# Problem statement:
If a line in the entries below includes "Select", pick it out and copy it.

___ Data records ___

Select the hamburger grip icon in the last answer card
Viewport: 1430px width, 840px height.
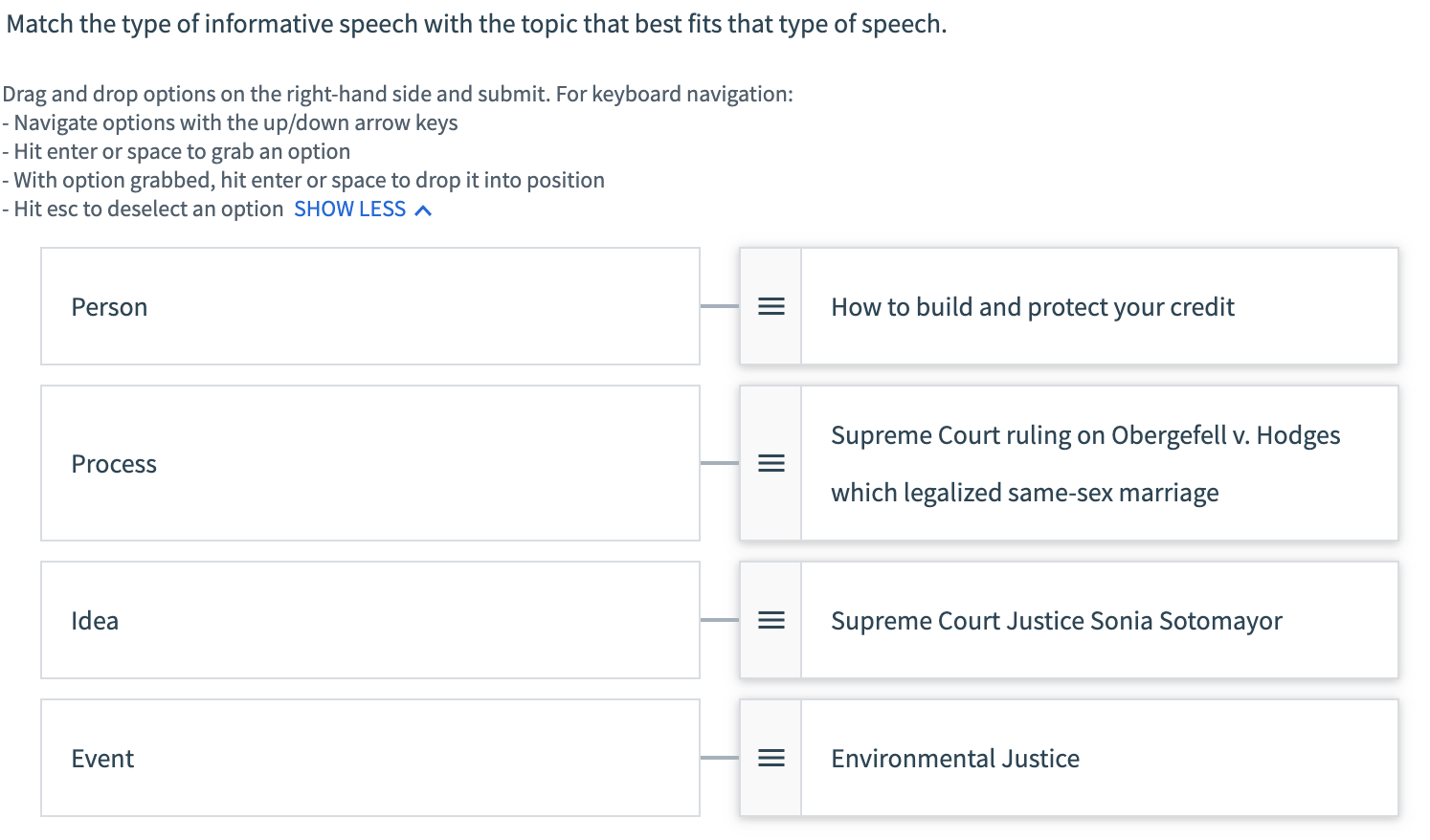point(770,758)
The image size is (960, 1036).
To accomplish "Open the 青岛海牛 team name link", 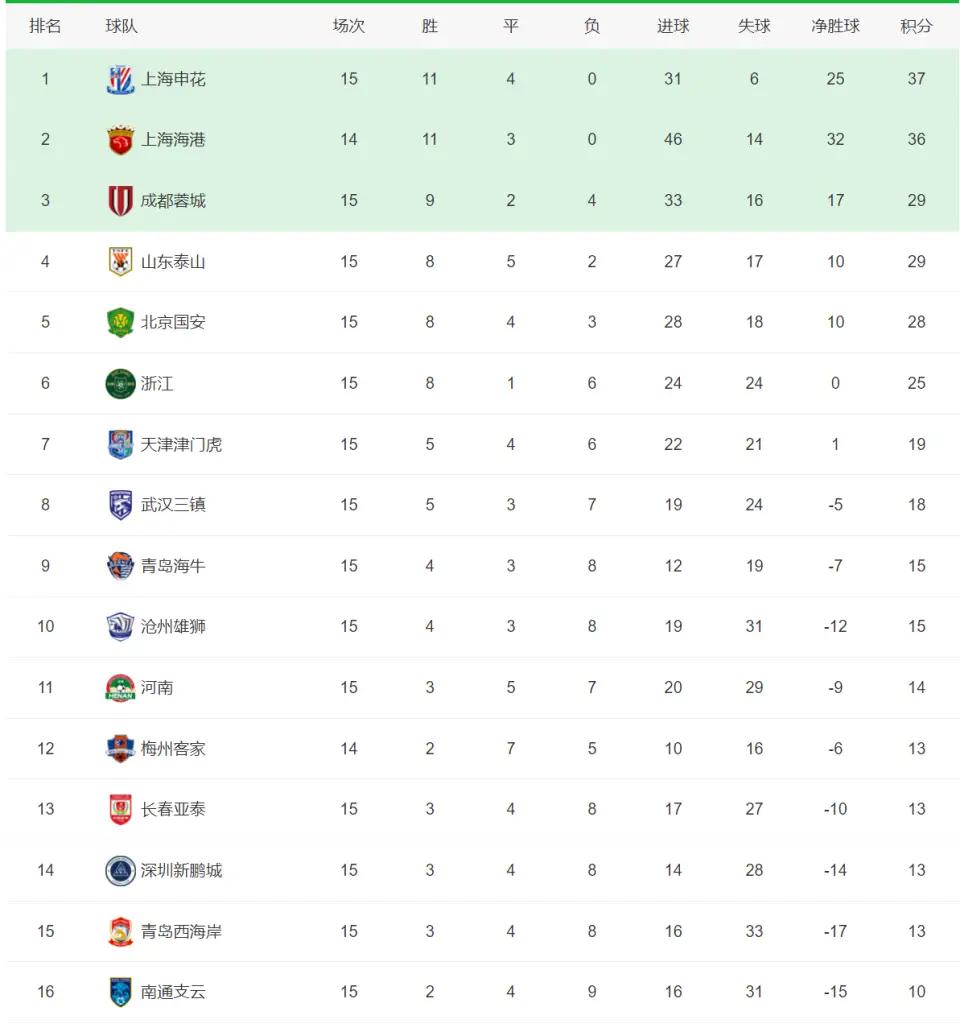I will 173,566.
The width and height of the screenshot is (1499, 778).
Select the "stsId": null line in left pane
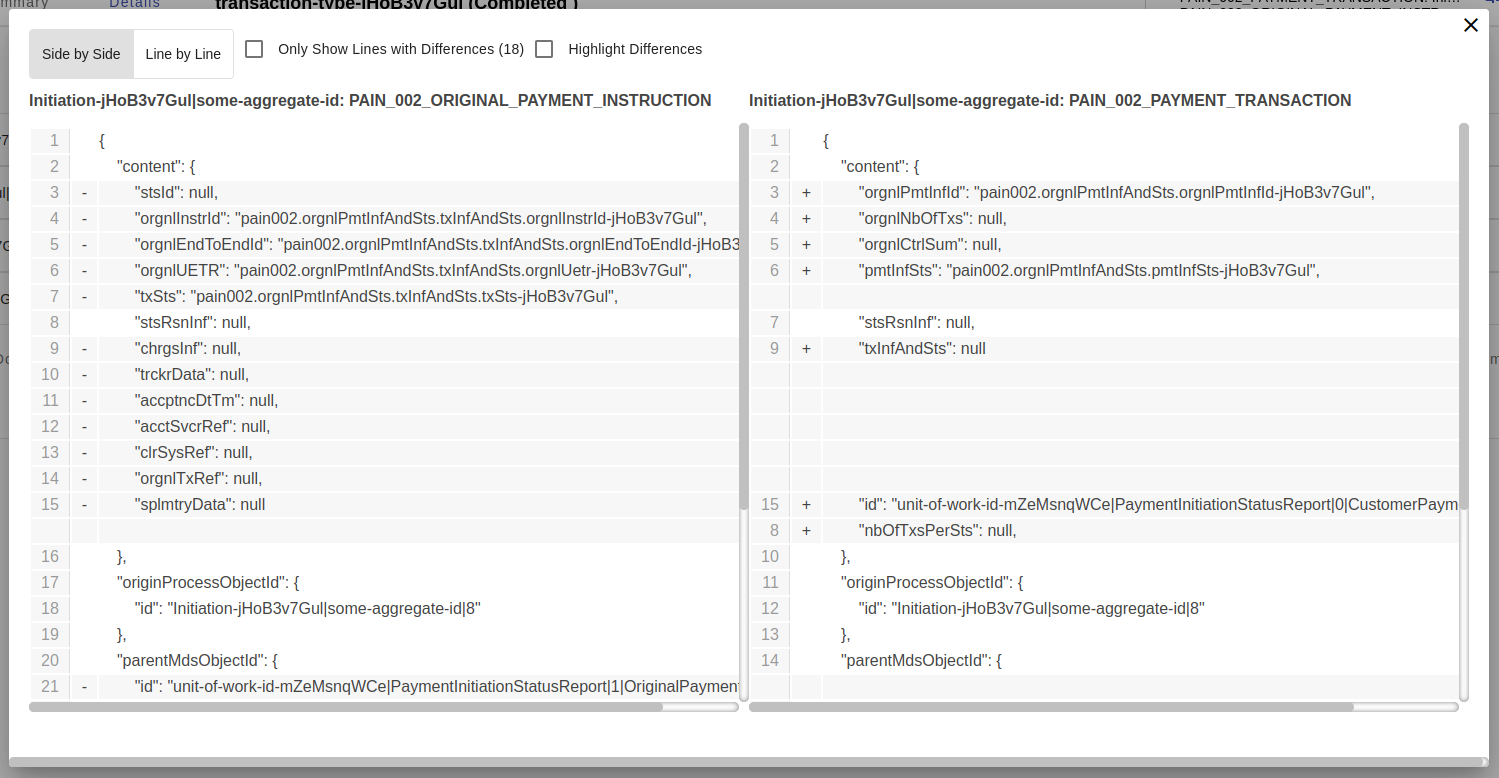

___

# Response:
Select the hamburger grip icon in the last answer card
Select the "stsId": null line in left pane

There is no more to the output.